Vista però l’immensa urgenza richiesta dalla situazione pandemica, il vaccino è stato approvato con una procedura emergenziale, senza che tutte le abituali informazioni (soprattutto in merito alla fase tre) fossero state prima rese pubbliche. In aggiunta, in giorno dopo l’ottimistica dichiarazione, il direttore della Pfizer ha venduto cinque milioni di azioni. Facile dedurre che gli interessi economici possano prendere il sopravvento, permettendo persino che ci rimetta la nostra salute. Implicazioni economiche ci sono senza dubbio, ma – come ha chiarito il virologo Burioni nella trasmissione “Che tempo che fa” –, se il delegato della Pfizer avesse dichiarato risultati falsi, i suoi ingenti guadagni risulterebbero vani, perché rischierebbe la prigione.

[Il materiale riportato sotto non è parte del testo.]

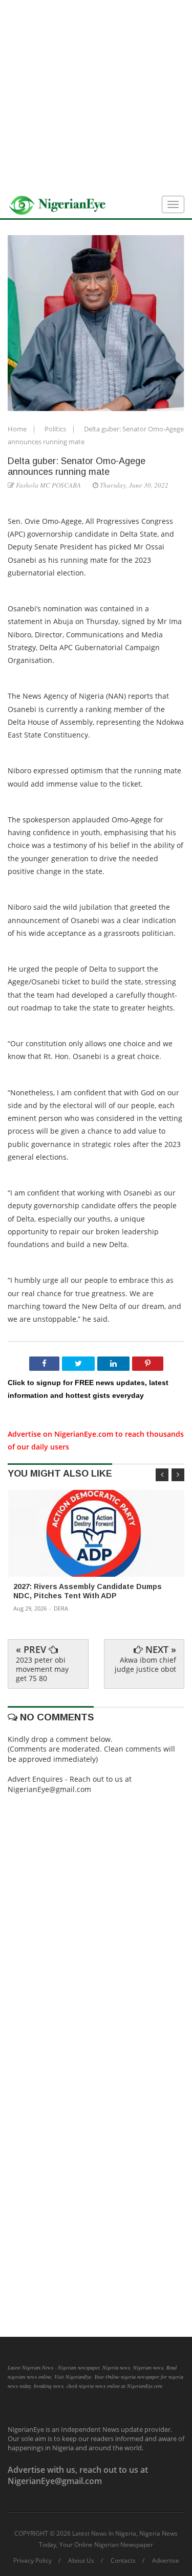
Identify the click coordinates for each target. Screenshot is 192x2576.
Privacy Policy (32, 2560)
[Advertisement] (96, 96)
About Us (81, 2560)
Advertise (165, 2560)
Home (18, 428)
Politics (56, 428)
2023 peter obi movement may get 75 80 (42, 1669)
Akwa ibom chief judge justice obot (145, 1664)
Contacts (123, 2560)
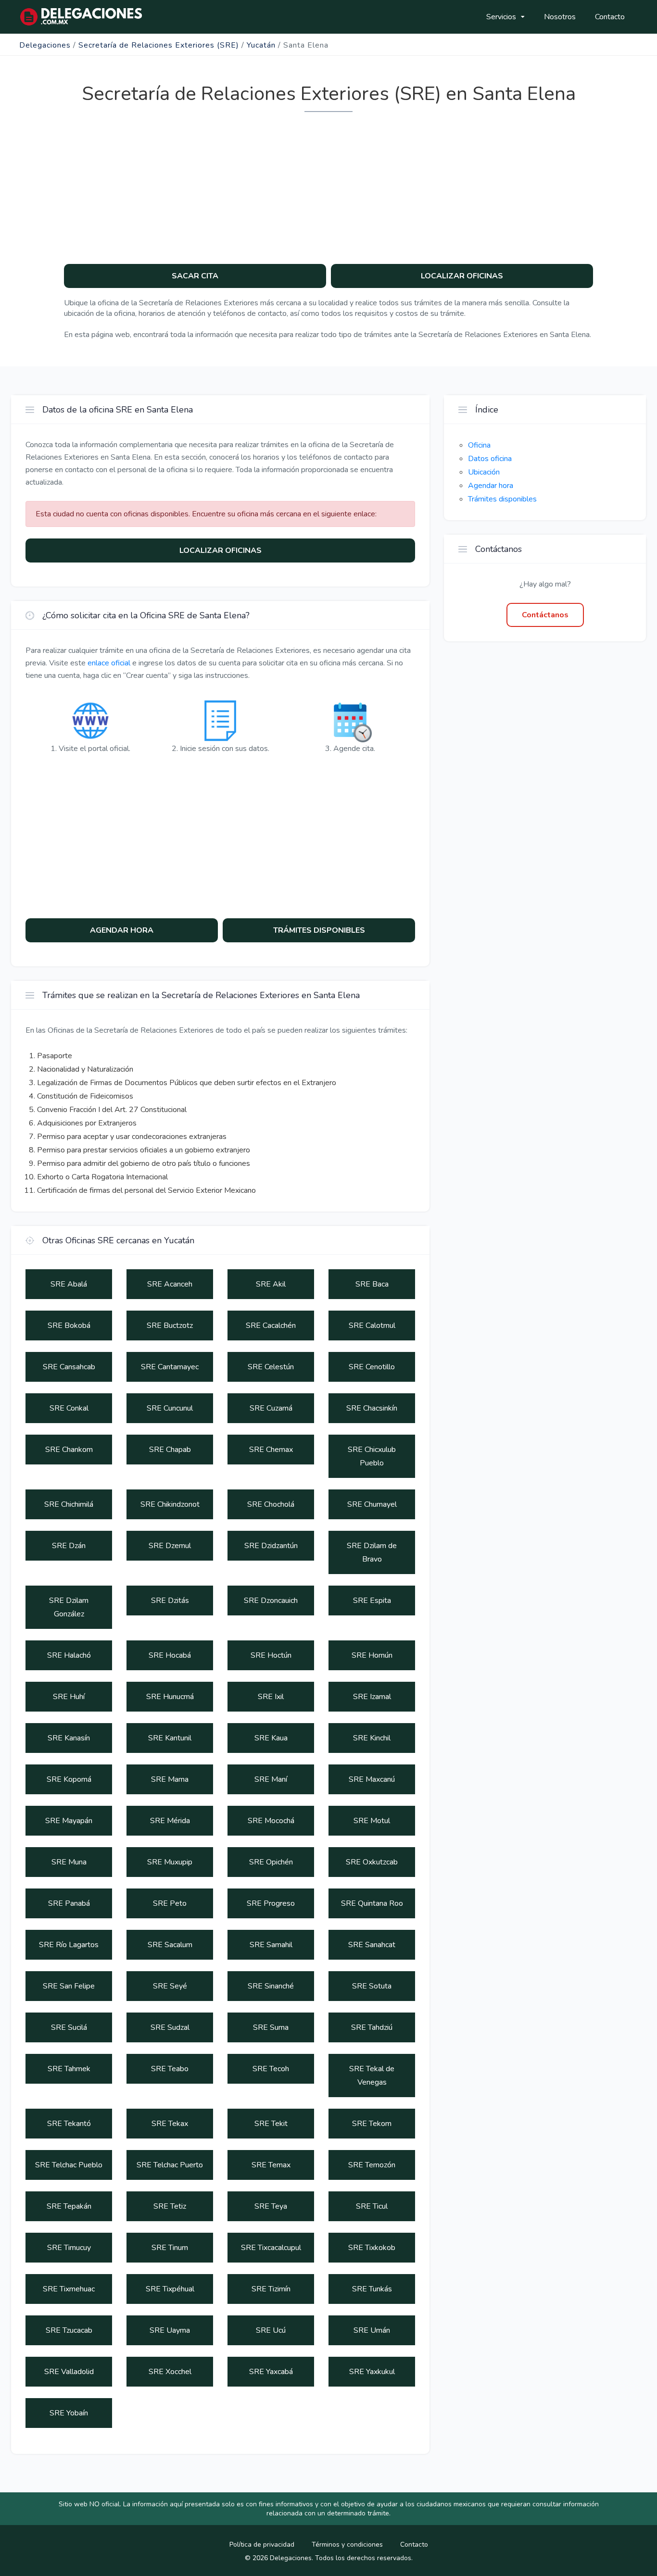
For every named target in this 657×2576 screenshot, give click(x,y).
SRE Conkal (69, 1408)
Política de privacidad (261, 2544)
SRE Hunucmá (170, 1696)
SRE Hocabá (170, 1655)
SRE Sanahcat (371, 1944)
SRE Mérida (170, 1820)
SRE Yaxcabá (271, 2371)
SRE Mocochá (271, 1820)
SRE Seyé (170, 1986)
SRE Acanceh (169, 1284)
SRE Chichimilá (68, 1504)
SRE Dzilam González (68, 1607)
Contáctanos (545, 615)
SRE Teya (270, 2206)
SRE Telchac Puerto (170, 2165)
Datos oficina (490, 458)
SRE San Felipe (69, 1986)
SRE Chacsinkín (371, 1408)
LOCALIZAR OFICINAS (462, 276)
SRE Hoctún (271, 1655)
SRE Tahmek (69, 2068)
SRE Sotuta (372, 1986)
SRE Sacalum (170, 1944)
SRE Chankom (69, 1449)
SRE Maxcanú (372, 1779)
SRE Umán (372, 2330)
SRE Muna (69, 1862)
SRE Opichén (271, 1862)
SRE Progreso (271, 1903)
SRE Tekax (170, 2123)
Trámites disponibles (502, 499)
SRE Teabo (170, 2068)
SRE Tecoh (271, 2068)
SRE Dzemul (170, 1545)
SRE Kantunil (169, 1738)
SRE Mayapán (68, 1820)
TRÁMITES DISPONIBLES (319, 930)
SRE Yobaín (69, 2413)
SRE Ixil (271, 1696)
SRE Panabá (69, 1903)
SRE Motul (372, 1820)
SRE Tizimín (271, 2289)
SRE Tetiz (169, 2206)
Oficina (479, 445)
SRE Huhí (69, 1696)
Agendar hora (490, 485)
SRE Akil (271, 1284)
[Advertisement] (328, 185)
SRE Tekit (271, 2123)
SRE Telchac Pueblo (68, 2165)
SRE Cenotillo (372, 1367)
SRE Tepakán (69, 2206)
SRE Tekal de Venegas (371, 2075)
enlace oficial (109, 663)
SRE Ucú (271, 2330)
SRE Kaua (271, 1738)
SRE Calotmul (372, 1325)
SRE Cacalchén (271, 1325)
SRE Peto (170, 1903)
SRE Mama (170, 1779)
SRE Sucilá (69, 2027)
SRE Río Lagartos (69, 1944)
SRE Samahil (271, 1944)
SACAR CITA (195, 276)
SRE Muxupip (169, 1862)
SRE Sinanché (271, 1986)
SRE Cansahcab (69, 1367)
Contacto (610, 17)
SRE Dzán (69, 1545)
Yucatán (261, 45)
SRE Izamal (372, 1696)
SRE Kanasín (69, 1738)
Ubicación (484, 472)
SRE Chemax (271, 1449)
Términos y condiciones (347, 2544)
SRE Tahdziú (371, 2027)
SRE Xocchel (170, 2371)
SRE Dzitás (170, 1600)
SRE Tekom (372, 2123)
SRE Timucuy (69, 2247)
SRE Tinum (170, 2247)
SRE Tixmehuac (69, 2289)
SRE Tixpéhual (170, 2289)
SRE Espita (372, 1600)
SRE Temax (271, 2165)
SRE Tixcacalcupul (271, 2247)
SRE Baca (372, 1284)
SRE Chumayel (372, 1504)
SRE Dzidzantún (271, 1545)
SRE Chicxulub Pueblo (372, 1456)
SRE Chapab (170, 1449)
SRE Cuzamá (271, 1408)
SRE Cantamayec (170, 1367)
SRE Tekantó (69, 2123)
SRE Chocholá (270, 1504)
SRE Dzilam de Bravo (372, 1552)
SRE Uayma (170, 2330)
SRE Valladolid (69, 2371)
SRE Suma (271, 2027)
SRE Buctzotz (170, 1325)
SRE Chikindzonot (170, 1504)
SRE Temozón (371, 2165)
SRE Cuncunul (170, 1408)
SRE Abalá (69, 1284)
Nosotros (560, 17)
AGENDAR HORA (121, 930)
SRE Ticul (372, 2206)
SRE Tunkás (372, 2289)
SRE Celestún (271, 1367)
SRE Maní (270, 1779)
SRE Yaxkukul (372, 2371)
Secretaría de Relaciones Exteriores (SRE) (158, 45)
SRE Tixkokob (371, 2247)
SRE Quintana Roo (372, 1903)
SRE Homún (372, 1655)
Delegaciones (45, 45)
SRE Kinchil (372, 1738)
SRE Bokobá (69, 1325)
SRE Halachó (69, 1655)
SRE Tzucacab (69, 2330)
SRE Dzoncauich (271, 1600)
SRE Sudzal (170, 2027)
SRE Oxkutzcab (372, 1862)
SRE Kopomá (69, 1779)
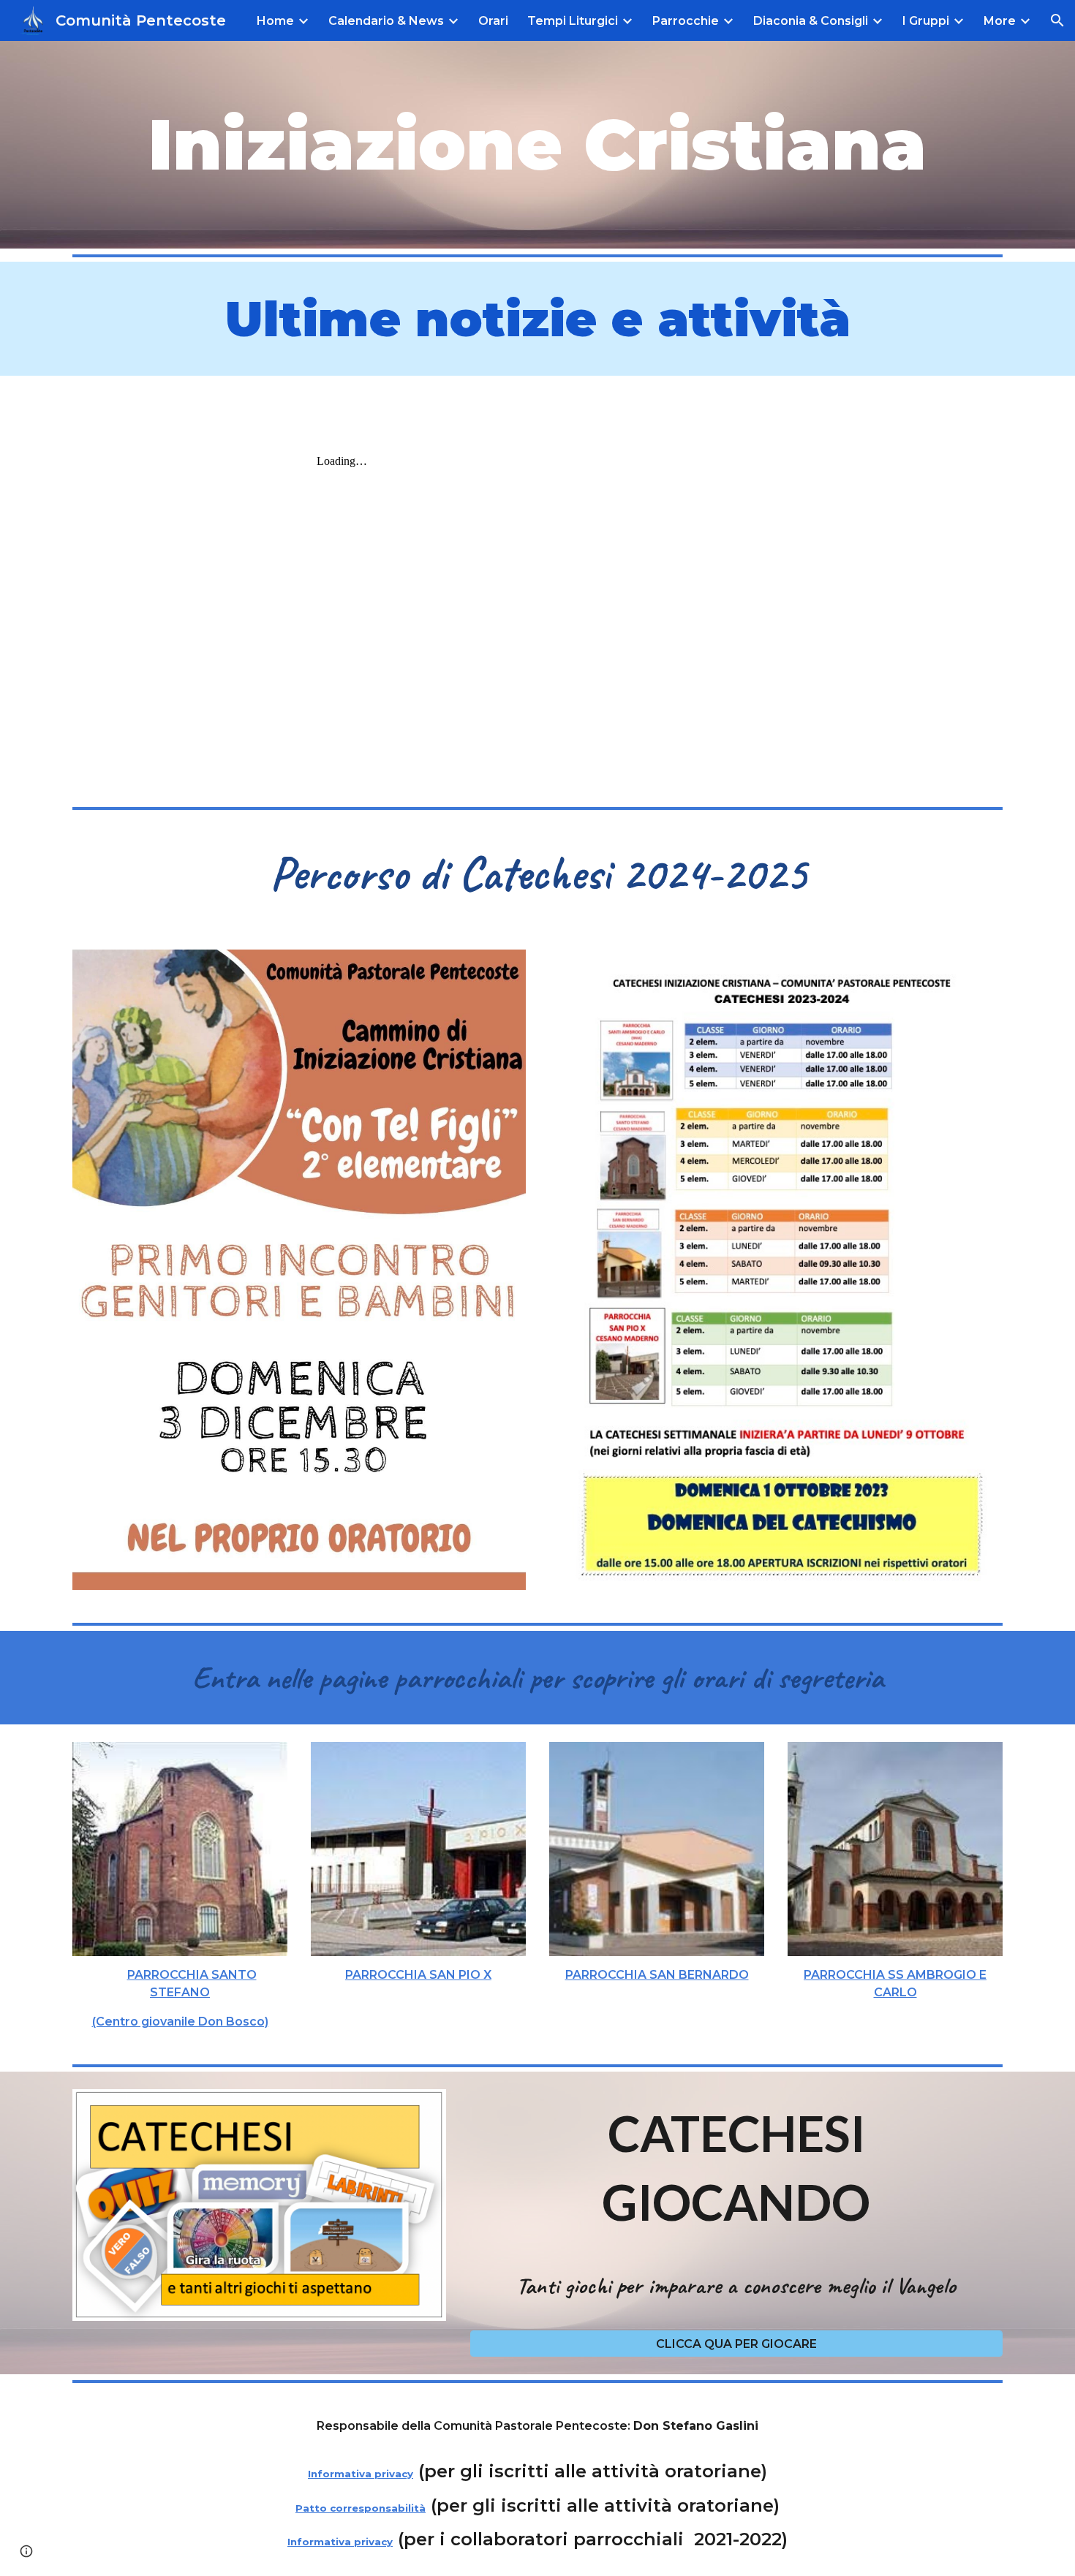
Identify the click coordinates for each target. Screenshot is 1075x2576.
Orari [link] (493, 21)
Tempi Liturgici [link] (572, 21)
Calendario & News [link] (386, 21)
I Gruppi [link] (925, 21)
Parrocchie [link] (685, 21)
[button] (1057, 20)
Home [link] (275, 21)
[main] (537, 145)
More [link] (1000, 21)
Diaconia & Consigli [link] (810, 21)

Si è messa in atto una competizione globale senza precedenti: una volta scoperto e certificato il vaccino, per riuscire a produrlo e soprattutto a distribuirlo (occorrono temperature bassissime e, di conseguenza, molto denaro), sono necessarie collaborazione mondiale e l’appoggio delle case farmaceutiche anche dei Paesi in crescita (l’India per esempio). Non tutti gli Stati hanno, però, aderito all’alleanza internazionale lanciata dall’Organizzazione Mondiale della Sanità (WHO) e dalle Nazioni Unite: la Cina, in particolare, cerca di approfittarsi dell’occasione per aumentare la sua influenza e il suo dominio. Adesso entra così ancora più in gioco la sfera geopolitica: la determinazione dell’egemonia diplomatica e culturale futura è messa fortemente in bilico dalla sfida del vaccino; l’approvvigionamento e la distribuzione del farmaco anche nei Paesi poveri sarà determinante non solo per la salute, ma anche per i futuri equilibri politici.